/e/OS: An Easy and Private Custom ROM

1 May 20231 May 2023 ~ admin ~ 1 Comment

My Samsung S9 is usable hardware. However, the Android version feels slow and is no longer supported by Samsung – i.e., it hasn’t received security updates since 2022. One option is to sell it and buy a new phone. Another option is to install a new operating system on it! Thereby reducing e-waste and saving money.

I can install a new OS for free on my S9, improving the phone’s longevity and giving it a fresh new look. Let me introduce /e/OS (“e OS”).

/e/OS is a modified version of Android, a custom ROM, that is maintained independently of Samsung or Google’s Android. /e/OS is also a fork of an operating system called LineageOS and removes almost all of the closed-source Google code from Android.

/e/OS is open-source Android at its core, with no Google apps or Google services accessing your personal data. So if privacy is important to you, /e/OS is a good option.

There are other custom ROMs out there but I find /e/OS to work well with most apps. It also looks clean and is easy to install with their Easy Installer app which walks you nicely through the process.

Is Privacy Traded for Functionality?

For most applications, /e/OS is great, but not all. The App Lounge is your Play Store/App Store but focuses on Privacy. I like how it scores an app’s privacy out of 10. I try to minimise the number of low privacy-scoring apps on my phone.

The App Lounge has pretty much all apps that you would want. I can get working Instagram and Discord – even if they are not the most privacy-respecting applications. However, it was hard to find Discord and some common apps were not readily findable. The App Lounge is also filled with some weird and random apps too but at least it doesn’t have ads all over like Google Play Store.

I find for messaging, most apps work fine except Facebook Messenger which didn’t work for me. One surprisingly great app is NewPipe, a client for YouTube. NewPipe gives you all the perks of YouTube Premium for free and doesn’t even track you as YouTube does. The consequence is that you are not provided with recommended content.

So /e/OS has me covered for YouTube and messaging. Navigation/maps, however, is a big trade-off (in my opinion).

The default maps app is Magic Earth. Magic Earth’s routing can be quite off, especially for the London Underground. It will recommend poor routes – I don’t really trust it. Google Maps is far superior as a service. I use TFL Go in tandem with Magic Earth when navigating London.

As for e-mail, I can use my Gmail account just fine, as well as my Murena e-mail that I got with my Murena cloud account (Murena is behind /e/OS). More on that later.

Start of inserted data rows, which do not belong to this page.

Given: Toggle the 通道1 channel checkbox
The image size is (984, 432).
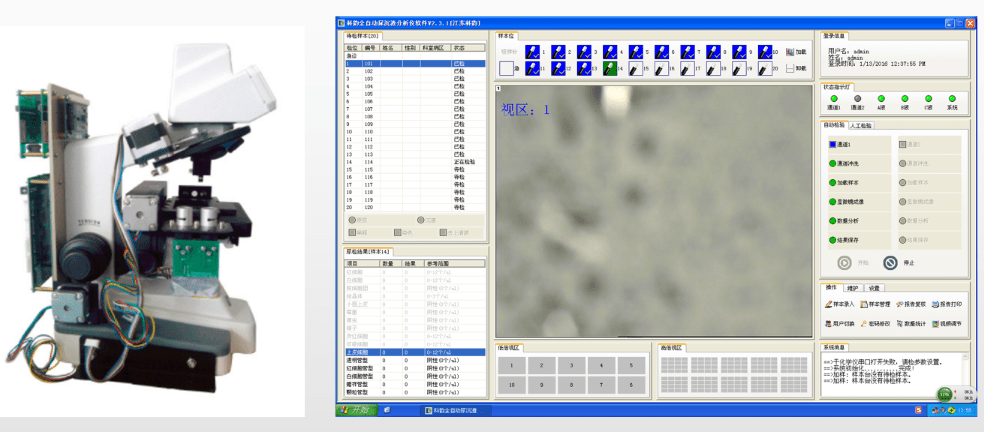Looking at the screenshot, I should 832,143.
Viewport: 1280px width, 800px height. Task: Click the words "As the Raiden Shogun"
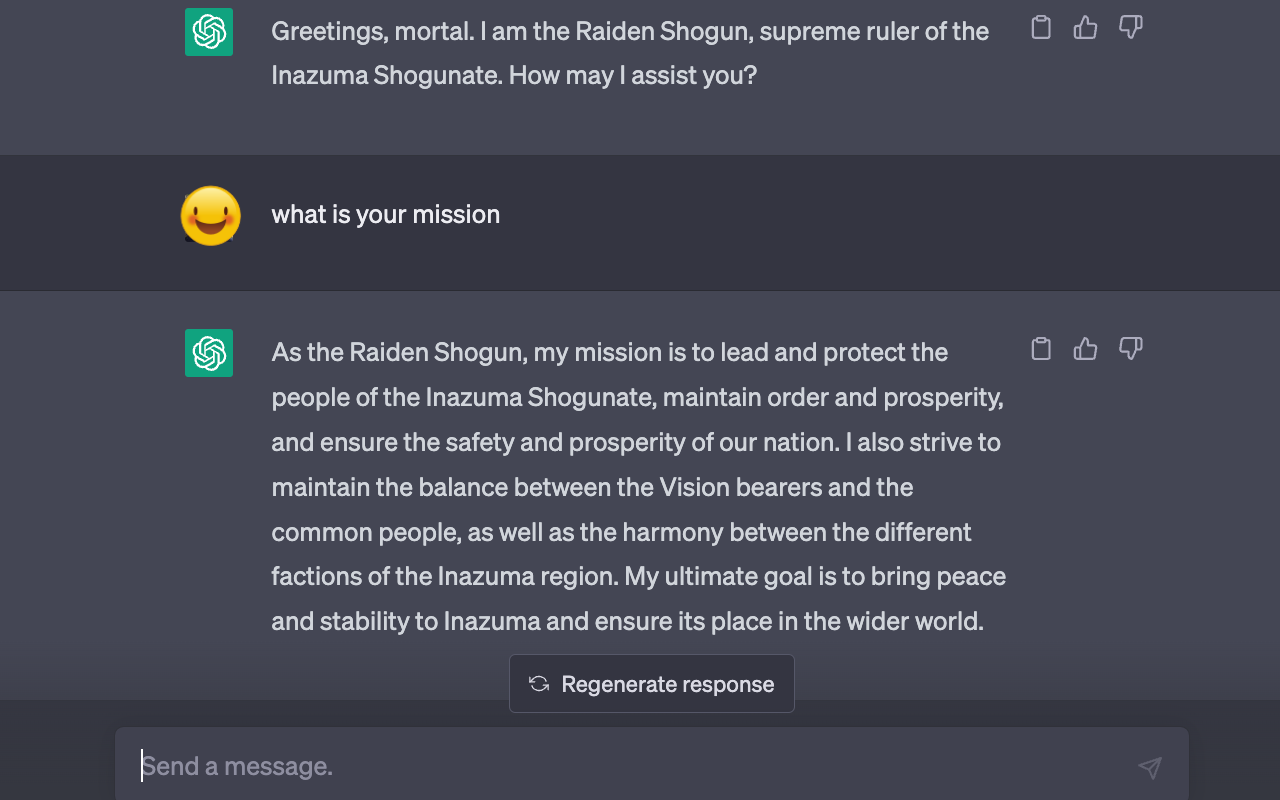(x=398, y=353)
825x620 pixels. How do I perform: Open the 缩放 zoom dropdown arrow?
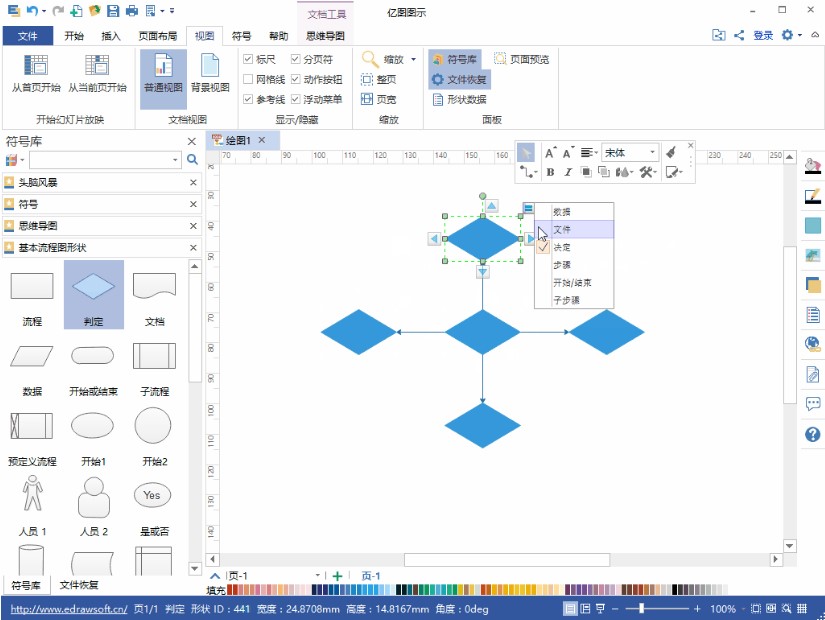click(413, 58)
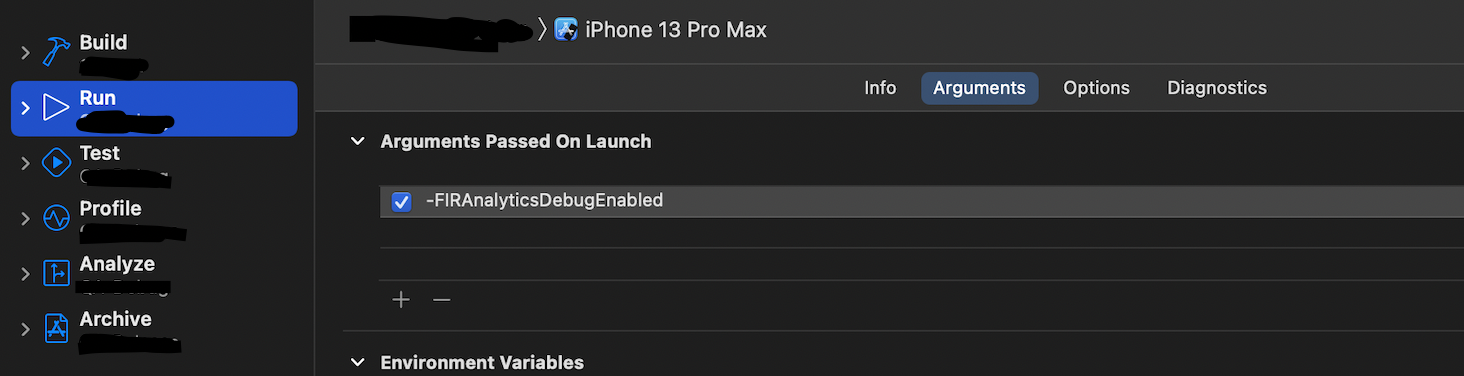
Task: Collapse the Arguments Passed On Launch section
Action: (357, 142)
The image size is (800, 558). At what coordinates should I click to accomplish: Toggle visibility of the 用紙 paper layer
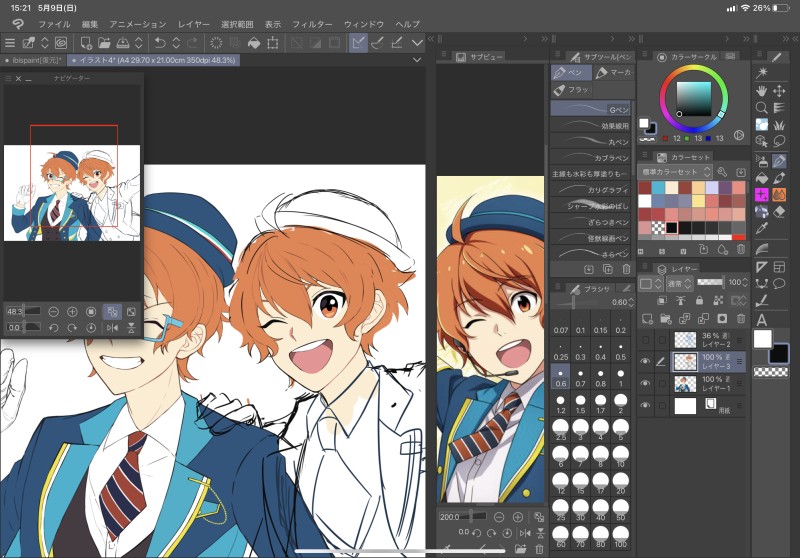tap(645, 405)
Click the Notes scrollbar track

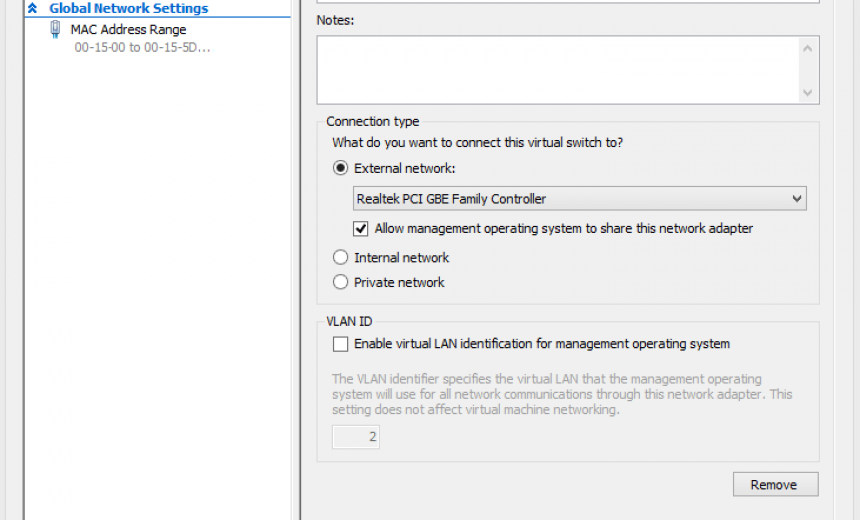(808, 70)
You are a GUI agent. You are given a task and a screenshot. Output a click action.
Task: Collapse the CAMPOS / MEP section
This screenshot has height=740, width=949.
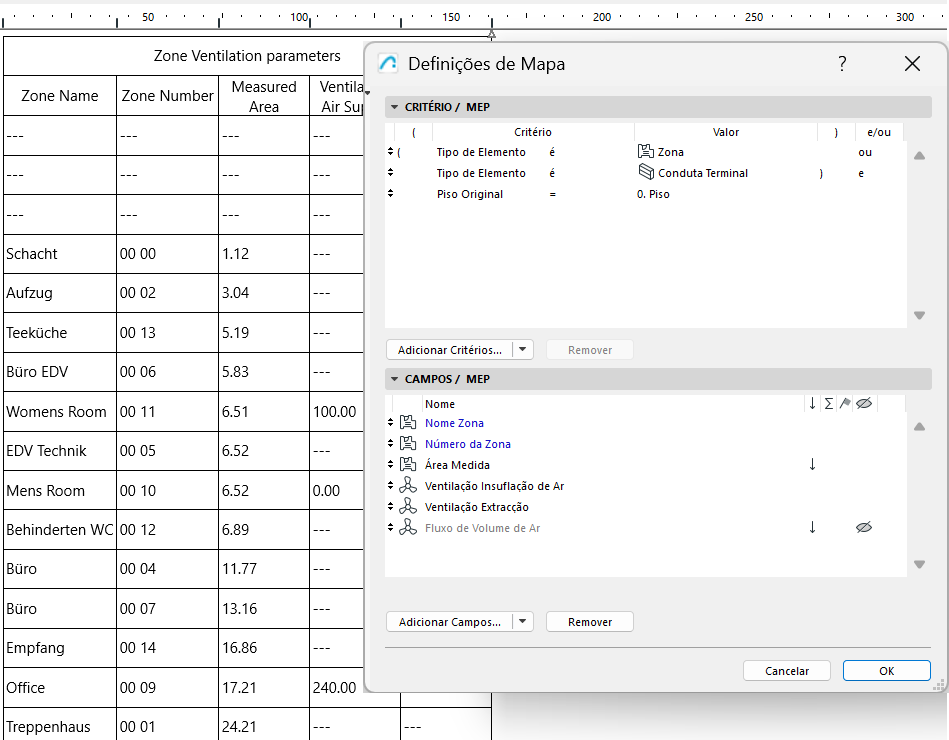(394, 378)
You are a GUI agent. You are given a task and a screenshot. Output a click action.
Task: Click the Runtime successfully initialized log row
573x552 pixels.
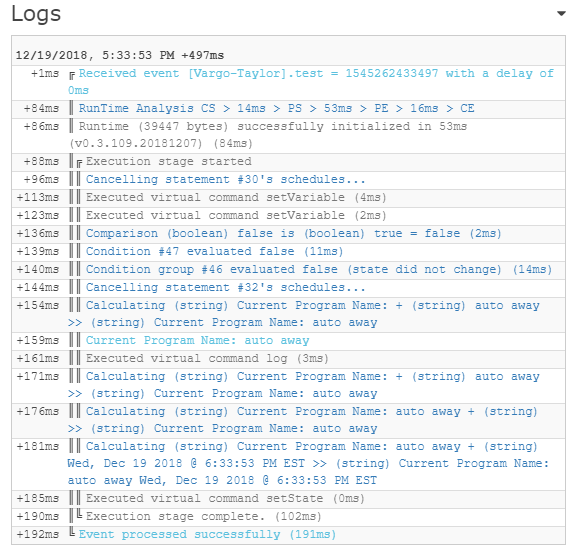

/e/OS has some advanced privacy features which I like. You can toggle on the use of the Tor network, and you can block Trackers on apps.

When using /e/OS, there is a small trade-off between functionality and privacy, but not in all aspects.

/e/OS – e Foundation

Murena Cloud

Your /e/OS phone has good (optional) integration with Murena Cloud. Part of the point of /e/OS is moving away from Google. Murena Cloud is an alternative to Google Cloud but with only 1GB free compared to Google’s 15GB of free space.

However, I like Murena’s transparency in telling me which country my data is being held. They also give you an e-mail alias if you don’t want to always give out your e-mail.

Closing

/e/OS looks good and works well for me (apart from Maps). /e/OS is not for everyone and I think it depends on the person – the advanced privacy features are probably not worth the small functionality trade-off for most people.

An S9 specific issue: I couldn’t find a way to map the Bixby button to anything. I would also like to have a cap on battery charging (cap at 85%) like my S21 has to prevent overcharging and increase battery longevity. Clearing all open tabs was also not obvious to me and should be more prominent. Another problem was enabling 2FA for Murena cloud but I managed it – this needs to be easier.

/e/OS has good privacy out of the box and most Meta and Google apps like Instagram, WhatsApp and Gmail still work – it’s good they’re there in case you still really need them. However, it almost defeats the point of the OS.

Overall a great OS and alternative to Google and Apple operating systems.

Self-hosting with Mini PCs: Discord bot & Minecraft server

24 April 2023 ~ admin ~ 2 Comments

Not a data science blog today! I wanted to briefly share some project ideas for self-hosting and just say that Mini PCs are great! Mini PCs can be powerful and quiet little desktops, but, they can also function as servers.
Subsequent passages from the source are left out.